Angelo Minghetti, presidente della Federazione Migep e dirigente del sindacato SHC è chiaro: gli elenchi degli OSS non servono a nulla, serve invece riformate e unificare la formazione degli Operatori Socio Sanitari. Lo fa capire bene nella sua missiva inviata poco fa alla Regione Puglia, che vorrebbe emanate un finto Albo spacciandolo per Elenco speciale degli operatori.

Minghetti ha scritto alla III Commissione Assistenza Sanitaria, Servizi Sociali.

Ecco la lettera del Migep alla Regione Puglia.

III Commissione Assistenza Sanitaria, Servizi Sociali

Al Presidente Romano Giuseppe

Al Vice Presidente Luigi Manca

Al Vice Presidente Paolo Pellegrino

Al Segretario

Ai Componenti della III Commissione
Assistenza Sanitaria, Servizi Sociali

Al Consigliere Mario Conca

Egregi consiglieri,

come si evince da un commento pubblicato su “Puglia Regionale” quotidiano stampa del consiglio Regionale della Puglia da parte del Consigliere Conca sulla proposta dell’elenco regionale dell’operatore socio sanitario “L’OSS è figura fondamentale per il servizio sanitario regionale, ma va normata, infatti, è ingrediente imprescindibile al fine di evitare il demansionamento degli infermieri e, al contrario, la loro professionalizzazione.”

La Federazione Migep area OSS chiede:

Cosa s’intende che l’Oss deve essere normato?

A nostro avviso l’Oss è già normato dalla sua nascita con l’accordo Stato Regioni del 22 febbraio 2001, per cui va rivista e aggiornata questa normativa rendendola univoca su tutto il territorio nazionale attraverso scuole statali con due anni di formazione.

Cosa s’intende quando si dice che l’elenco regionale va eliminare il demansionamento dell’infermiere?

Non sarà di certo un registro regionale, per altro la cui iscrizione è facoltativa e non obbligatoria con unico solo scopo quello di un censimento, a eliminare il demansionamento dell’infermiere che verrebbe meno allorquando il numero di operatori sociosanitari fosse congruo alla criticità dell’assistenza, e quantità su persone assistite nelle rispettive strutture.
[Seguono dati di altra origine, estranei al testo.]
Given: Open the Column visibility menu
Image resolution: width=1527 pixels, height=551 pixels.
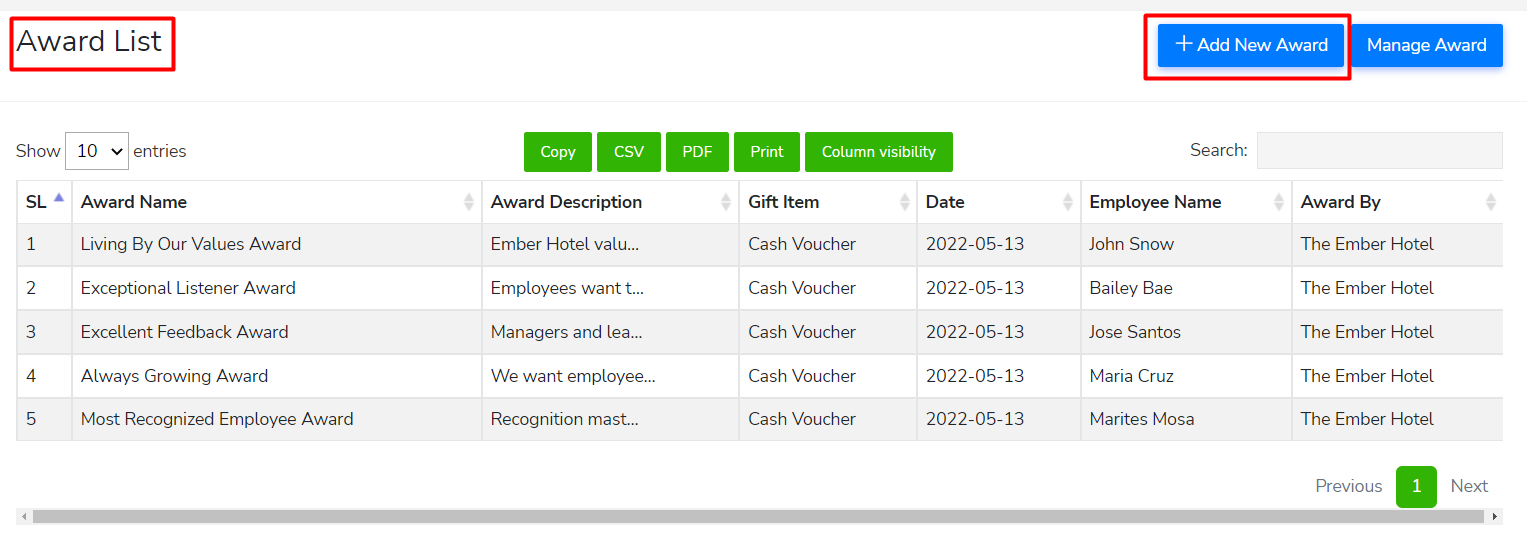Looking at the screenshot, I should tap(878, 152).
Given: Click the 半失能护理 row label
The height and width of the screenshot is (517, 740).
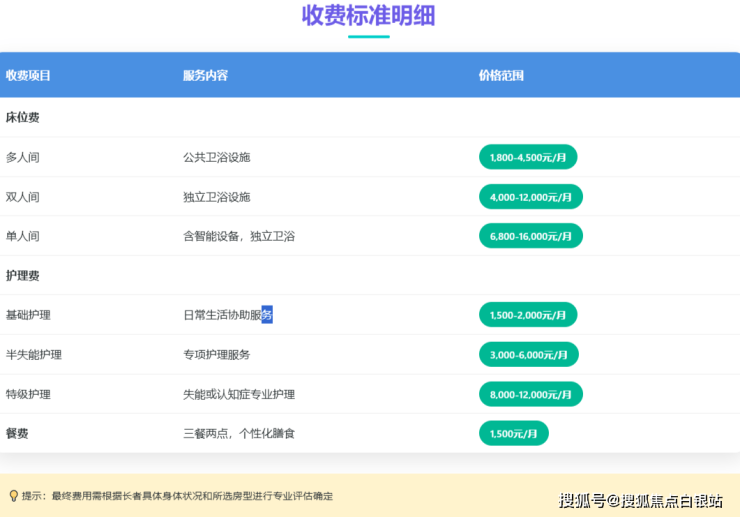Looking at the screenshot, I should 34,354.
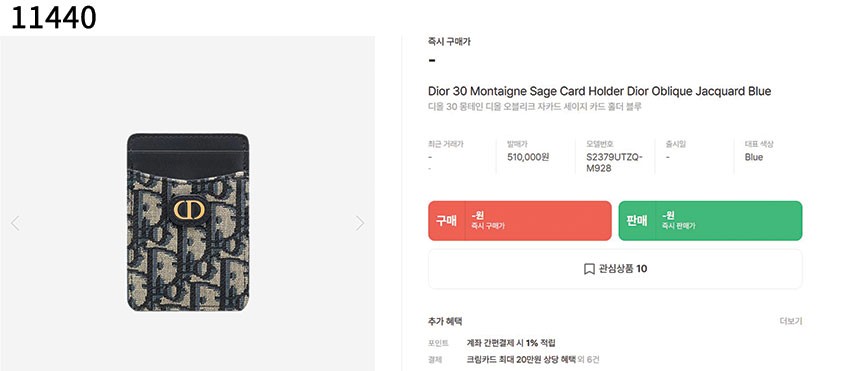860x371 pixels.
Task: Open 더보기 next to 추가 혜택
Action: (790, 322)

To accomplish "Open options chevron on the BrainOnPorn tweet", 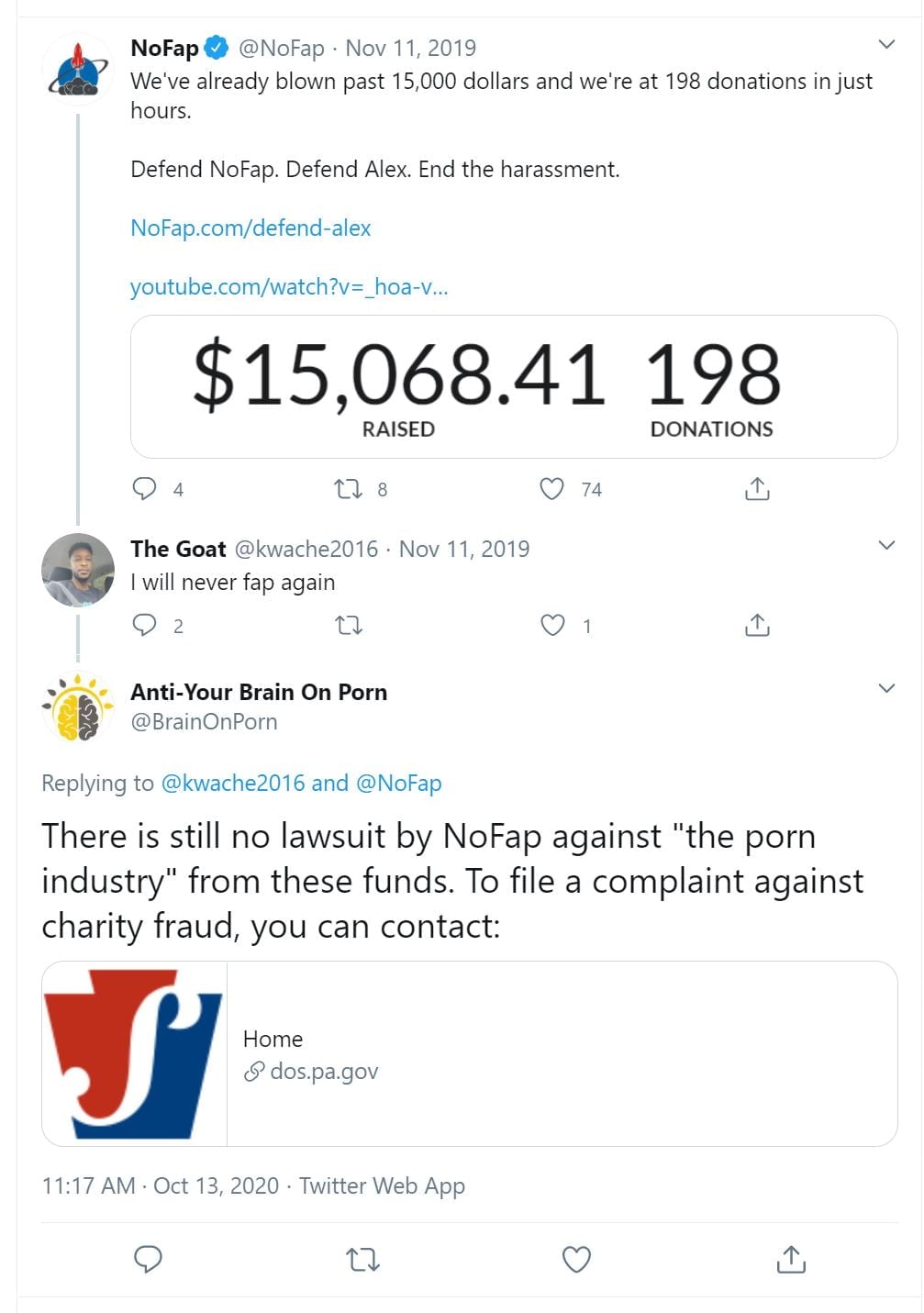I will pos(886,689).
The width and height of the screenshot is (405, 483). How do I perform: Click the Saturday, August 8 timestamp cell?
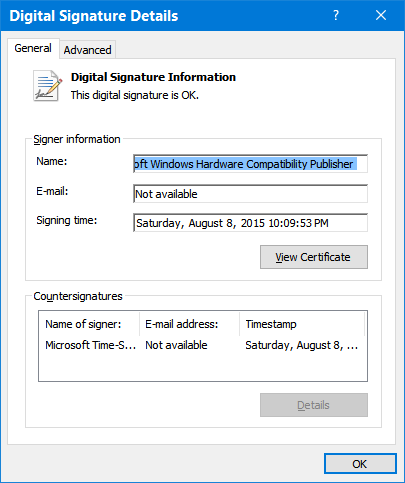point(302,345)
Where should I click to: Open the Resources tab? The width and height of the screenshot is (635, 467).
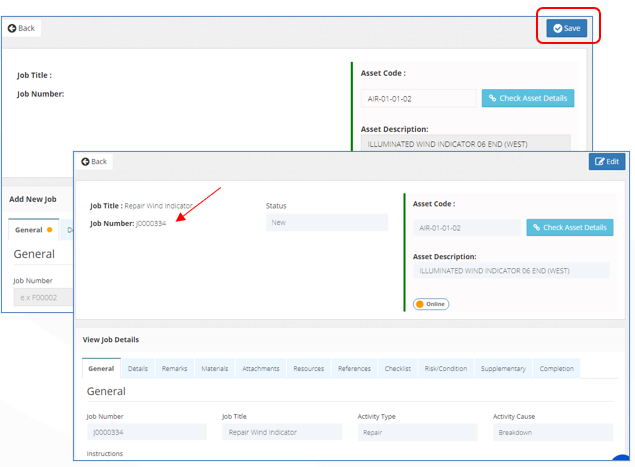309,369
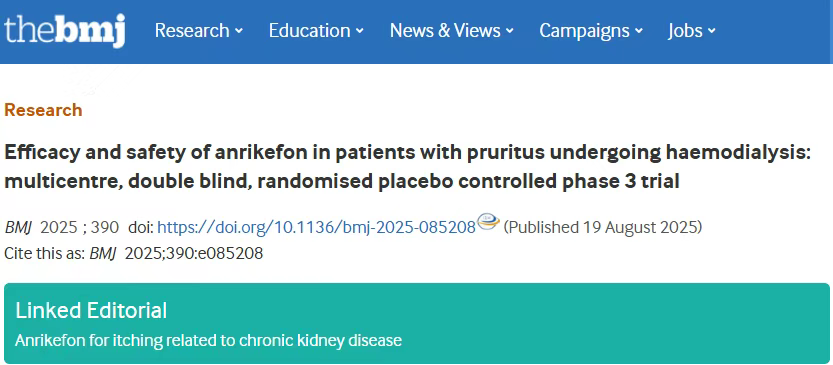Expand the Research menu chevron
Screen dimensions: 833x365
click(x=239, y=31)
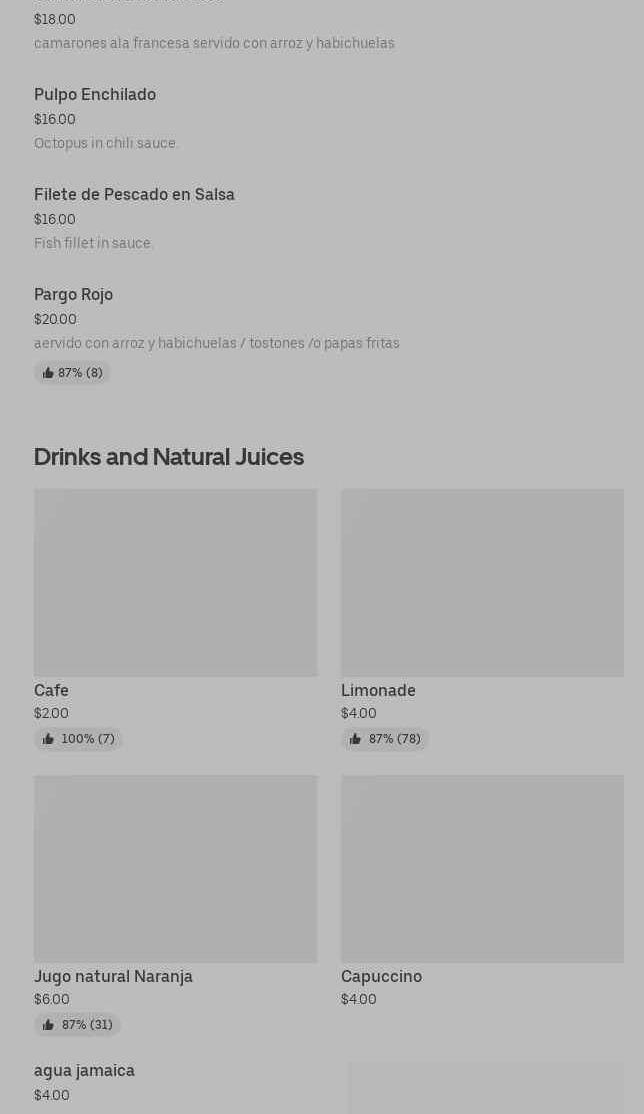Image resolution: width=644 pixels, height=1114 pixels.
Task: Click the Octopus in chili sauce description
Action: pos(105,143)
È imprescindibile che debba esserci alla base un’unica seria formazione e il continuo lavoro in equipe.

Cosa si vuole intendere per demansionamento degli infermieri?

Quando si parla dell’abuso della professione infermieristica ilsi deve parlare anche del sovramansionamento dell’Oss. Vogliamo iniziare con questa riflessione prima di inoltrarci su quanto sta avvenendo nelle varie strutture socio assistenziali – socio sanitarie – residenze anziani – strutture sanitarie – strutture private e agli operatori gestiti da cooperative sociali su tutto il Territorio Regionale a causa di carenza di personale. Qui ci sono dei grossi problemi organizzativi e nessun politico s’interroga come viene gestita l’assistenza a causa di leggi che non vanno a creare una tutela di salvaguardia e benessere dell’utente, ma vanno a incrementare piani di lavoro per favorire strumenti di risparmio per le strutture.

Come può un elenco regionale, che ha solo fini di censimento, professionalizzare l’Oss?

Ci vuole una formazione omogenea in tutto il territorio nazionale, una preparazione adeguata alle competenze richieste, che sono ogni giorno, soprattutto nelle Rsa, Ra, terzo settore, competenze prettamente infermieristiche poiché l’infermiere in queste strutture non è presente 24h su 24, e nel turno di notte è solamente reperibile o completamente assente: è da prendere in considerazione immediatamente e risolverli per il bene dei cittadini, degli infermieri e degli operatori sociosanitari e poi istituiamo pure gli elenchi regionali che devono però essere obbligatori e non facoltativi. Notiamo che si parla spesso di pressappochismo e di inutili illusioni. La realtà è questa, viene chiesto all’Oss di fare l’infermiere, ma Infermiere non è.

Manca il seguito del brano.